Then, late one night in 1980, his life changed: He fell asleep at the wheel and flipped his car. Talbot, then 24, was paralyzed from the waist down.

“It was the first time I had the car on the road, and the engine’s just purring like a kitten upside down,” recalls Talbot, revealing the sense of humor that has become his trademark. “And I’m laying in there laughing and thinking, ‘Man, I do good work.’”

These days, Talbot, a vehicle systems engineer, is doing a tremendous amount of good work. After struggling to achieve his career ambitions, he is altering the way the automotive industry looks at building vehicles for the disabled.

“The easier it is for the disabled to get in and out of a vehicle, the more they’ll go out.”

Following the accident, Talbot wanted to continue working as a mechanic but returned to Michigan to be closer to family and friends. “No one would allow me to fill out an application,” he says, “so I switched gears from trying to find a job to trying to start a business.”

A year later, at 25, Talbot opened a repair shop outside Ann Arbor. He built custom jigs out of planks of wood to prop up cars at various angles so that he could work from his wheelchair. Six years later, however, a life-threatening blood infection forced him to close his successful shop. Unsure of his next move, Talbot enrolled in a community college. He spent three and a half years juggling his classwork with trips to the hospital before being accepted by the University of Michigan’s prestigious mechanical engineering program.

His degree led to a job at General Motors’ engineering department in Warren, Mich., and in 2000 Talbot joined the Mobility Center, which he jokingly calls his “sandbox.” In this corner of the research-and-development garage, Talbot and his team are changing the automotive landscape.

There are more than 54 million disabled people in the U.S. and an additional 76 million Americans over the age of 50. “Gary has single-handedly educated this company about the strong demand for empowerment of his peer group out there in the world,” says GM Vice President John Smith.

At the “sandbox,” two rows of wheelchairs and motorized scooters sit against a brick wall next to a workbench, a welding station curtained by clear vinyl and a silver minivan. From his own wheelchair, Talbot, 48, tests a hoist that can lift a scooter into the back of a minivan. He does this effortlessly with one hand, which is a critical characteristic. “The easier it is for disabled people to get in and out of a vehicle,” he says, “the more they’ll go out.”

Although other car manufacturers such as Toyota and Ford have mobility departments, Talbot’s pivoting and articulating seat base became the first mobility accessory to reach a major auto dealership when it hit showrooms last October. Along with the other designs on his drawing board—such as car doors that open wider—it will improve the quality of life for millions.

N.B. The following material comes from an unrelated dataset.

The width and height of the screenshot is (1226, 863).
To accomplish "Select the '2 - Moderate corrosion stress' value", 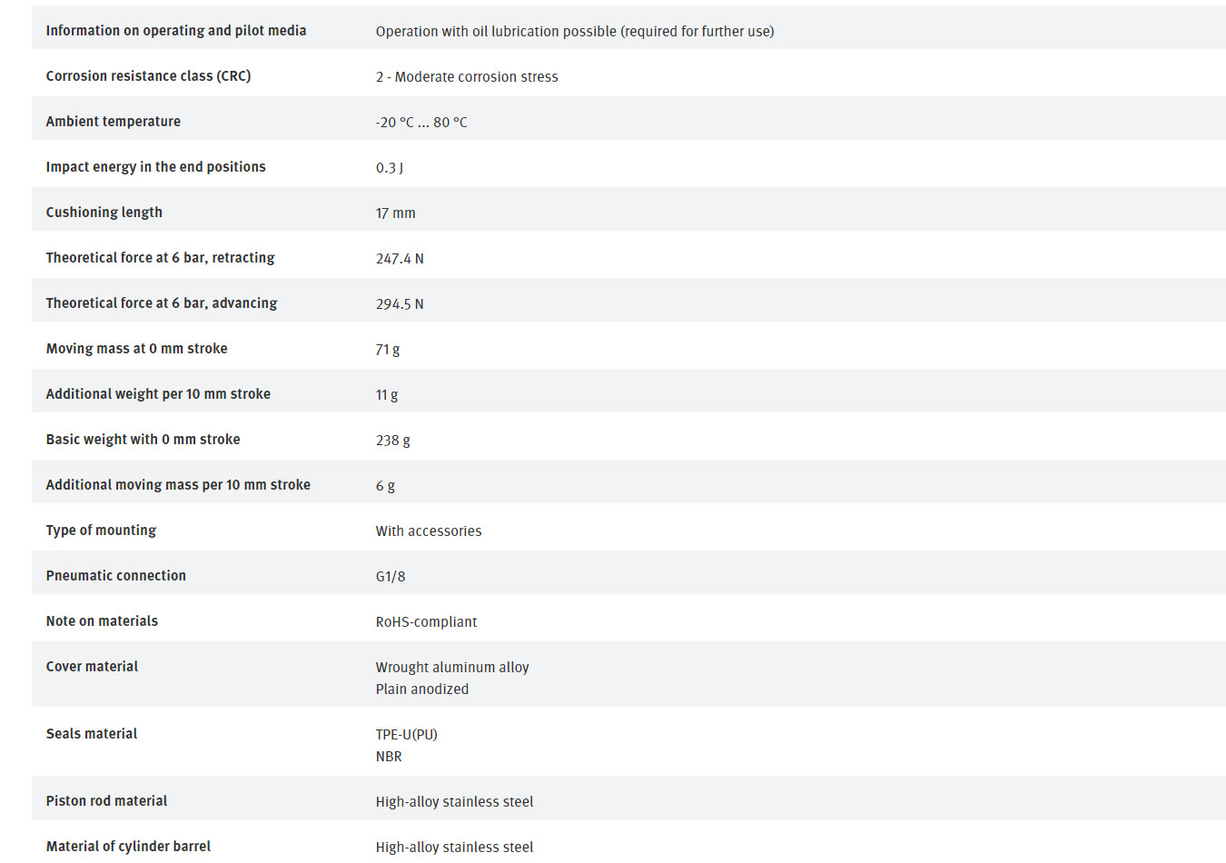I will tap(467, 77).
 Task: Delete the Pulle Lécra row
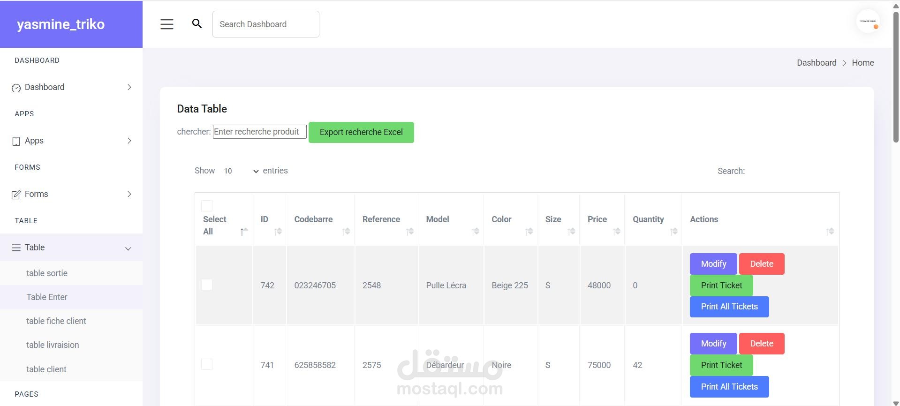(x=762, y=264)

“He wants to do good for people,” says his wife, Pam. “Just last weekend he was talking to a lady about her problems and what they could do to modify her van. He called her on his weekend off, like he typically does. They spoke for hours, and she’s just one of many.”

Recently, Talbot was assigned to a select group of executives who spearhead the design of future vehicles. He hopes to integrate the concerns of the disabled and elderly into the earliest stages of design. “I’m just thinking about the lives we’ll touch—all the people who will be able to get out and do things that otherwise would be a whole lot more difficult,” he says. “To me, that’s the rewarding part.”